Limitations & Future Work

  • Progress GT relies on frame ratios: Defining \(b_t\) as current/total frames assumes linear temporal progress. This might be inaccurate when movement speeds are inconsistent or cycle lengths vary significantly (⚠️ This assumption's boundaries are not deeply discussed).
  • Small real-world sample size: With only 16 trials per real-world task, statistical noise is non-negligible; conclusions for some tasks (e.g., humanoid pumping at 50%) should be interpreted cautiously.
  • Evaluation depends on task-specific rules: Cycle counting relies on state-machine collision detection or pose peak detection tailored to each task, requiring custom evaluation tools for new task types.
  • Gaps in highly dynamic tasks: Success rates for complex contact/dynamic tasks like stirring or pumping are still around 50–53%, suggesting history + progress supervision alone may not fully cover highly dynamic cyclic manipulation.
  • vs.

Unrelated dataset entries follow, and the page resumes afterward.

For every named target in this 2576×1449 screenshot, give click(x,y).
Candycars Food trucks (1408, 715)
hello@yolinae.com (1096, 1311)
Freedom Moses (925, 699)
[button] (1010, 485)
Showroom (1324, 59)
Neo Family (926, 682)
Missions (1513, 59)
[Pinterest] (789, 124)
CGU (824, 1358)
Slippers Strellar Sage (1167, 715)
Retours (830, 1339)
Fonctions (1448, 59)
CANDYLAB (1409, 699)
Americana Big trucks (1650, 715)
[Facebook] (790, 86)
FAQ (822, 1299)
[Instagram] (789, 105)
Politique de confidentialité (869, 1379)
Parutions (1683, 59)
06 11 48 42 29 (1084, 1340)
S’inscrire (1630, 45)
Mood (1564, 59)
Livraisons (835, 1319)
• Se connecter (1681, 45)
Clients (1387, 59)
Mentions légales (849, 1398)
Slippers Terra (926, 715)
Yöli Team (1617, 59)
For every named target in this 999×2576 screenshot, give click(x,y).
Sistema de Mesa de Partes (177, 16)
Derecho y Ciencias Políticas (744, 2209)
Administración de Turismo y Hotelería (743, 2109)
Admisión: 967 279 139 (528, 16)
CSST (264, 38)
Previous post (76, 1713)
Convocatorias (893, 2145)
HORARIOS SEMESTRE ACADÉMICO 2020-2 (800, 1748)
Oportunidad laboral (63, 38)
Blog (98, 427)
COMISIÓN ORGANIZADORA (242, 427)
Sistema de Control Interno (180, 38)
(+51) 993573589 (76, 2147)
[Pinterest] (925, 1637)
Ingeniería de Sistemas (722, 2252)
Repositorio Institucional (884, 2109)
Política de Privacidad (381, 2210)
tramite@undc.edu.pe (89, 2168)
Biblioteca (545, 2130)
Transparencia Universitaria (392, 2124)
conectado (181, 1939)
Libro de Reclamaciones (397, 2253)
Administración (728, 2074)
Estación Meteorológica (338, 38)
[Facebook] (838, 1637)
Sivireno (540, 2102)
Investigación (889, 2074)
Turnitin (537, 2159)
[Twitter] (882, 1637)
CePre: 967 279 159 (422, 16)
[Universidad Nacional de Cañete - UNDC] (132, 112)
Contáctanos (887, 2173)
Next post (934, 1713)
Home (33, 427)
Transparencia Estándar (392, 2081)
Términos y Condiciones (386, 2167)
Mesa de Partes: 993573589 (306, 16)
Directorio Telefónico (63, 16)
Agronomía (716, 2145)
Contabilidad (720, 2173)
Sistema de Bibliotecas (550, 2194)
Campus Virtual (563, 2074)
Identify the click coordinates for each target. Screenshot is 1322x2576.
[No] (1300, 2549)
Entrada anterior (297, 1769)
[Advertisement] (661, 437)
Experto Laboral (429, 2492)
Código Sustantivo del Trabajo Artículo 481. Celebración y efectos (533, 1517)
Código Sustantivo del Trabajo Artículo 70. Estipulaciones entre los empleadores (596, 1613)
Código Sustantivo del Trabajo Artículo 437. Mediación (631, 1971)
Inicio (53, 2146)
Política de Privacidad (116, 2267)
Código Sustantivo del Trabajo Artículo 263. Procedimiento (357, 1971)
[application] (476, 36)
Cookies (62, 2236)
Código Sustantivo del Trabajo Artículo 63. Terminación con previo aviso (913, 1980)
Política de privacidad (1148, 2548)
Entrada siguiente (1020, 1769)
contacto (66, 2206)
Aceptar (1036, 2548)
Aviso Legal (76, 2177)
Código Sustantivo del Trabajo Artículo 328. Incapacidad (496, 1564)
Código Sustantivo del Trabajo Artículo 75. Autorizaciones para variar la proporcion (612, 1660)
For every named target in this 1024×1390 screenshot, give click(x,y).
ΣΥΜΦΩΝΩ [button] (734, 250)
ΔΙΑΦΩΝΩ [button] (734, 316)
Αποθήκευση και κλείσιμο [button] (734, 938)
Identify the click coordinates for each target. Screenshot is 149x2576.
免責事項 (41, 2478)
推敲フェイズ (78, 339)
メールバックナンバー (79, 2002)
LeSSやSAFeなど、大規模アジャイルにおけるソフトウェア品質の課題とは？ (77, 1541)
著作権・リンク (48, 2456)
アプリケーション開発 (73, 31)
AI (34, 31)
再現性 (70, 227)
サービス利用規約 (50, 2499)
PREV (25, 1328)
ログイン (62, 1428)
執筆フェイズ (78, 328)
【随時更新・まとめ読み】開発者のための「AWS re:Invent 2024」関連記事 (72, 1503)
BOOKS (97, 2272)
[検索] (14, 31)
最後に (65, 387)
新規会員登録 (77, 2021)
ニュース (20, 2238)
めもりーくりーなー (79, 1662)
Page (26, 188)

History Modeling Methods (Visual Memory/Large Kernels/Caches): While previous robotic history modeling focused on long-range tasks and high-dimensional visual fusion, this work targets harder cyclic tasks using cheap proprioception and cost-aware sampling rather than stacking visual memory.
  • vs. Traditional Cyclic Task Methods: Early control-based methods adapt poorly to dynamic environments. Recent deep learning methods either fix the cycle count, are limited to specific scenarios, or rely on external models. Ours supports arbitrary counts and diverse tasks end-to-end.
  • vs. Short-horizon Imitation/VLA (DP, DP3, Pi-0, RDT): These fail at cyclic tasks due to an inability to distinguish current cycles. Ours serves as an enhancement—both outperforming them and acting as a plug-and-play module to boost their performance significantly.

Rating

  • Novelty: ⭐⭐⭐⭐ First to systematically define and solve cycle-based manipulation; the "Perception + Understanding" decomposition and cost-aware sampling are clean and effective.
  • Experimental Thoroughness: ⭐⭐⭐⭐ Comprehensive coverage across 8 simulation tasks, 6 real-world tasks, general tasks, and plug-and-play/efficiency analysis, though real-world trial counts are low.
  • Writing Quality: ⭐⭐⭐⭐ Problem motivation is intuitive (e.g., Fig 2 "looks the same / cannot count"), with clear mapping between methodology and results.
  • Value: ⭐⭐⭐⭐ Cyclic tasks are common in daily life; the method is lightweight, embodiment-agnostic, and plug-and-play, making it highly deployment-friendly.